Bon ne soyons pas trop de parti pris. Ecoutons les nous parler de l’avenir.
Mais de l’avenir, rien ! C’est l’assaut entre ceux et celle qui nous convaincront que grâce à lui, et seulement lui, on reviendra aux 30 glorieuses. Même NKM que l’on attendait sur ce sujet resta terriblement discrète.
Mais, Madame, Messieurs, les 30 glorieuses, c’est fini. Nul super héros n’y fera revenir.
La révolution numérique a commencé et nous n’en sommes qu’au début.
Les DAB ont progressivement détruits des dizaines de milliers d’emplois de guichetiers dans les banques (1 DAB = 2 guichetiers).
De même l’autoscanning va détruire d’ici 5 à 10 ans 200.000 emplois de caissières. De même la voiture intelligente va détruire d’ici 20 ans 1 million d’emplois (chauffeurs de bus, de cars, de taxis, chauffeurs routiers, ambulanciers, livreurs…). Et que dire du 3 D dont on n’imagine pas encore les effets sur les activités industrielles et artisanales .
Les emplois de demain sont à inventer et à créer. Le département américain de l’Education a estimé en 2013 que “65 % des emplois qu’auront les enfants de maternelles aujourd’hui n’existent pas encore”.
C’est de ce demain qu’on aurait aimé entendre parler dans ce 1er épisode. Mais non, pas un mot, pas un demi mot, pas un regard vers l’avenir. Tout pour la vieille France 1.0.
Des réformes, oui, ils en parlent : beaucoup, tout de suite, “moi encore plus”, mais sans rien toucher aux conservatismes aux lobbies d’un autre âge.
La primaire des notaires et des taxis, celle des monopoles, des numerus clausus et des privilèges corporatistes.
L’épisode 2 allait-il nous emmener vers la France 3.0 ?
Allions nous entendre parler d’un vaste projet numérique public/privé, comme en a été capable la toute petite Estonie ?

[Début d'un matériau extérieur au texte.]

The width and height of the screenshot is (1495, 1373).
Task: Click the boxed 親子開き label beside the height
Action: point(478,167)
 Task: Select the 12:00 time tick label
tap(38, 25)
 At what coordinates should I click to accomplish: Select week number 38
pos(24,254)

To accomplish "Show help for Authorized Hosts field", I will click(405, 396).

Tiens, au fait, je suis e-résident estonien !
L’épisode 2 a mieux commencé. Laissons de côté les prises de bec inter-inviduelles ou le temps infini passé sur l’excellent maire de Pau,qui -comme il le pense lui même – semble être au coeur de ce qui doit être mis en oeuvre dans le pays dans les 5 prochaines années.
La discussion sur la sécurité a été intéressante. La forme du débat empêchait qu’elle aille jusqu’au bout. Mais, effectivement, savoir si la performance des forces de l’ordre est davantage liée à leurs effectifs, à leur organisation ou aux missions qu’on leur assigne est important. Savoir pourquoi il faut des soldats (gendarmes) pour contrôler les excès de vitesse sur la route est une vraie question. La redéfinition de la légitime défense en est une autre. Sans qu’on comprenne forcément les nuances entre compétiteurs, ce sont de vrais sujets qui concernent chacun.

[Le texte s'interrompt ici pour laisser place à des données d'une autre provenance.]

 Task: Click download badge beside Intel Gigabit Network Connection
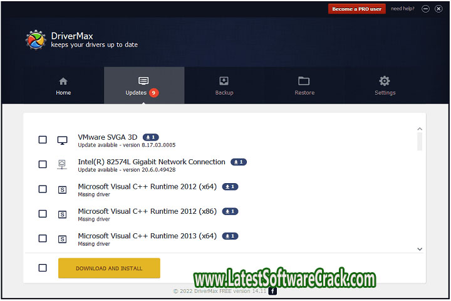pyautogui.click(x=239, y=162)
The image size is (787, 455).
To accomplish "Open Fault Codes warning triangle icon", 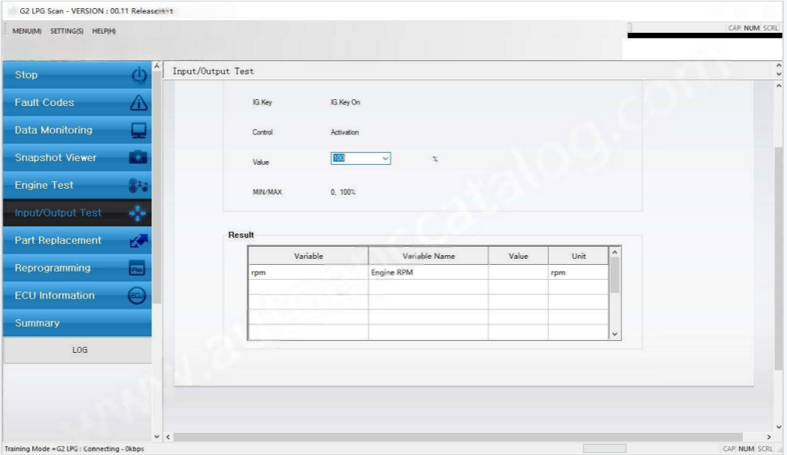I will click(x=139, y=103).
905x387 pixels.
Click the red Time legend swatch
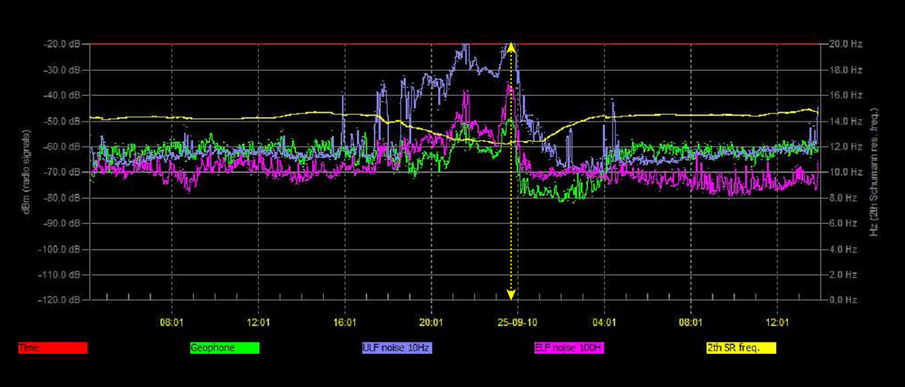(53, 348)
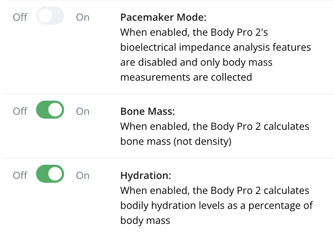Select the Bone Mass heading text

pyautogui.click(x=149, y=111)
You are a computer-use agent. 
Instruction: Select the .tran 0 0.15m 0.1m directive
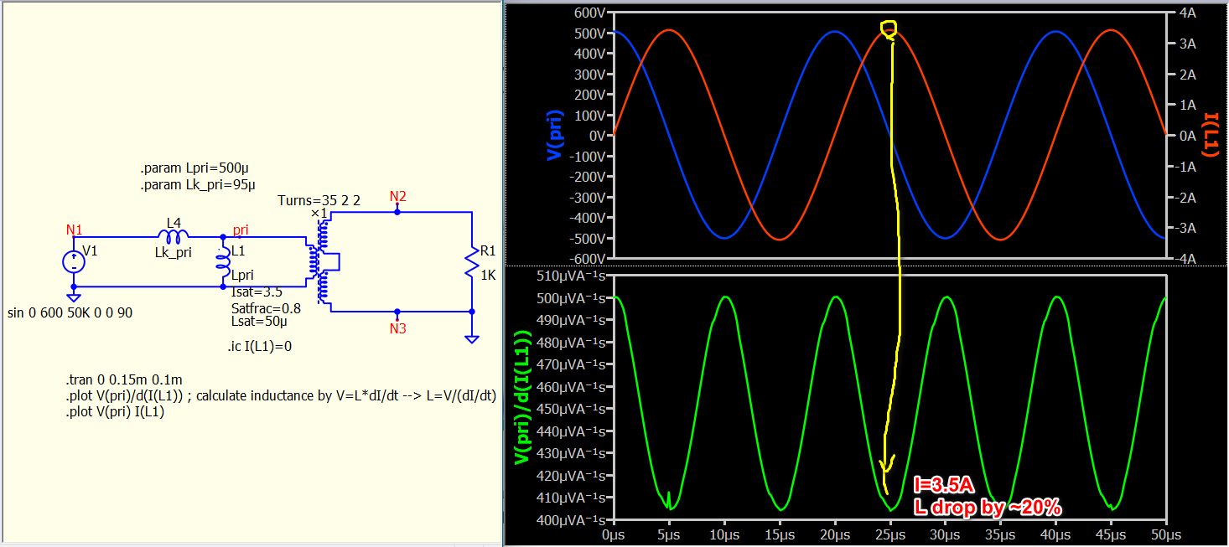coord(124,380)
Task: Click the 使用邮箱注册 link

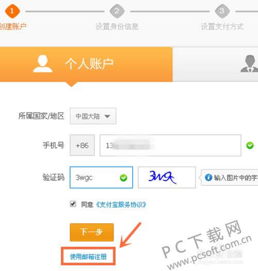Action: [88, 257]
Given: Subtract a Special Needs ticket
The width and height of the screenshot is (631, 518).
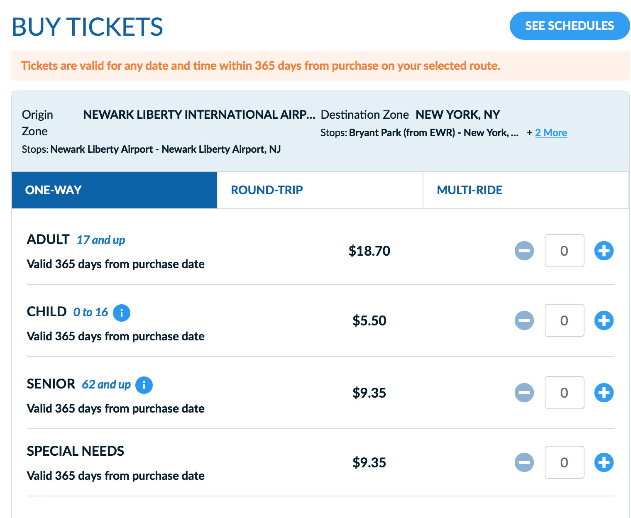Looking at the screenshot, I should [524, 462].
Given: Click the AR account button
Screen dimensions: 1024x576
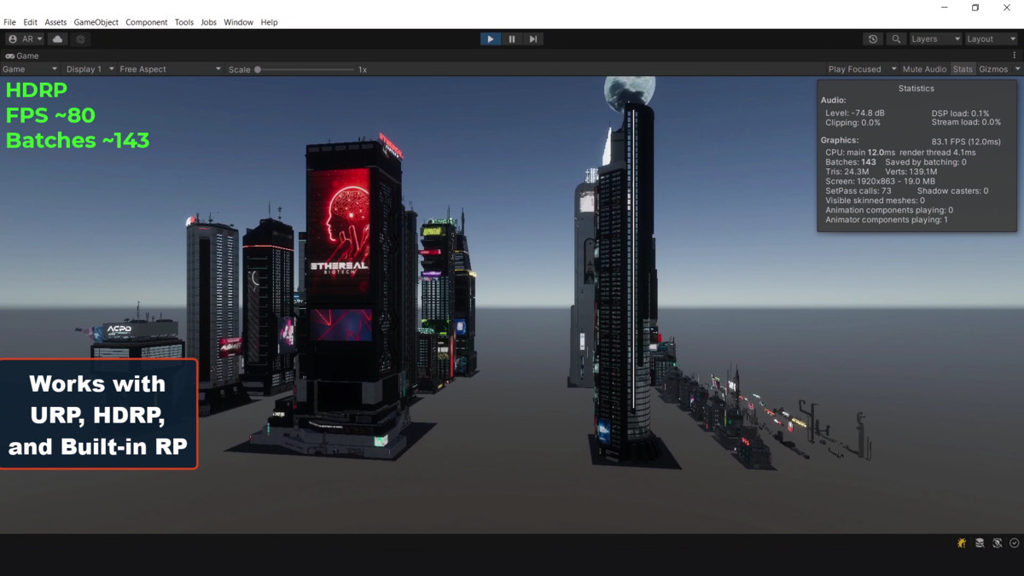Looking at the screenshot, I should coord(24,38).
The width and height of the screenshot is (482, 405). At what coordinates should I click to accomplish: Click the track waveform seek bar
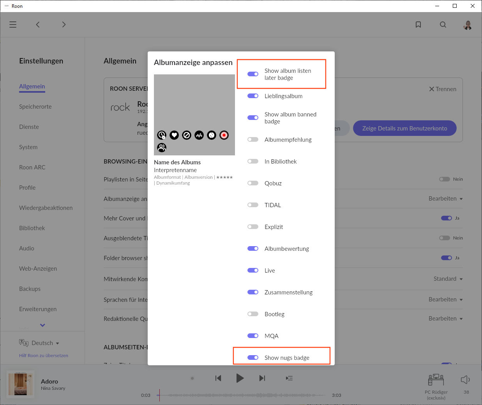242,395
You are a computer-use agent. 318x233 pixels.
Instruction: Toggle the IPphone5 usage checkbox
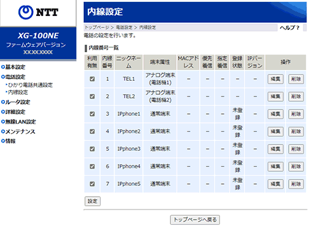click(x=92, y=184)
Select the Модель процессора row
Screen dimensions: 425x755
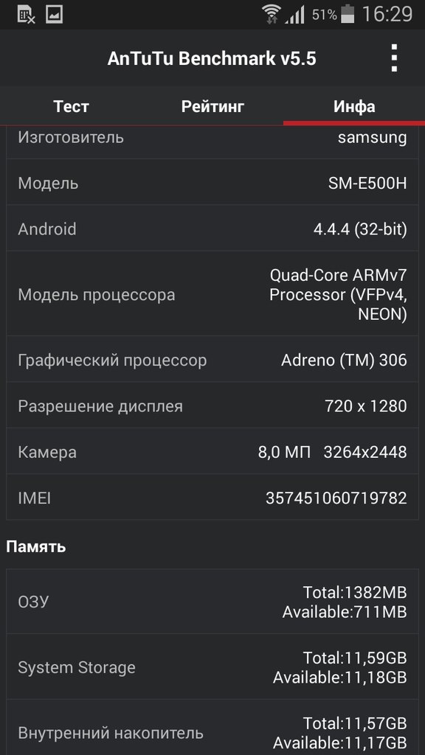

En revanche, en matière de sécurité, l’actualité la plus brûlante aurait imposé de parler de la sécurité numérique au moment même où la question du piratage de la messagerie d’Hillary Clinton est au couer du débat présidentiel américain.
Les cyber attaques, authentifiées comme étant d’origine russe, chinoise ou nord-coréenne, contre les sites et les banques de données des gouvernements, les organismes de sécurité, les banques publiques et privées ne cessent de se multiplier.
Le mot “cybercriminalité” n’a pas été prononcé. Et pourtant la question de la protection du fonctionnement même de l’administration et de l’économie est l’enjeu de sécurité majeur.
Les réponses à y apporter sont liées au niveau d’arbitrage entre libertés individuelles et protection publique en ce qui concerne les communications sur l’internet (ou plutôt les interne). Les messageries cryptées de type Telegram, utilisées par de nombreuses entreprises ont connu un boom de notoriété avec la révélation de leur utilisation par les réseaux terroristes. Qu’est ce qui est acceptable et ne l’est pas en cette matière ?
Pas un mot. Rien. Nada.
Enfin, si ces sujets sont éloignés (à grand tort) des préoccupations du grand public, parlons des tentatives de piratages de données individuelles, mots de passe, identités, n° de cartes bancaire, phishing… Elles sont bien plus nombreuses que les tentatives de vols de sacs à main.
Qu n’a pas reçu l’appel désespéré d’une personne âgé voulant soudainement nous donner une somme astronomique ? Qui n’a entendu parler des millions de comptes piratés sur des sites prestigieux de réseaux sociaux ou de commerce en ligne ? Qui n’a pas été tenté de répondre à un mail usurpé de Google, d’un opérateur telco ou d’une banque ?
Il s’agit bien de sécurité, de sécurité des particuliers et de sécurité au quotidien. Y répondre nécessite des décisions sur ce qui est du domaine privé (y compris pour les entreprises) et ce qui peut ne pas l’être. Nécessite des moyens de prévention très au delà de l’existant. Nécessite des formations dans les services de police également plus massifs qu’aujourd’hui.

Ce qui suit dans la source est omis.